WRITTEN REQUEST :: Reproduce the data below verbatim, line for line, without changing, adding, or omitting anything.

* * *

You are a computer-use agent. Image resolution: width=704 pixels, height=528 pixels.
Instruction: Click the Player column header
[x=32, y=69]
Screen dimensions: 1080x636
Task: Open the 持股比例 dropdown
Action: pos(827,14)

* * *

TASK RESULT ::
You are a computer-use agent. Image resolution: width=704 pixels, height=528 pixels.
Instruction: Click the Player column header
[x=32, y=69]
Screen dimensions: 1080x636
Task: Open the 持股比例 dropdown
Action: pos(827,14)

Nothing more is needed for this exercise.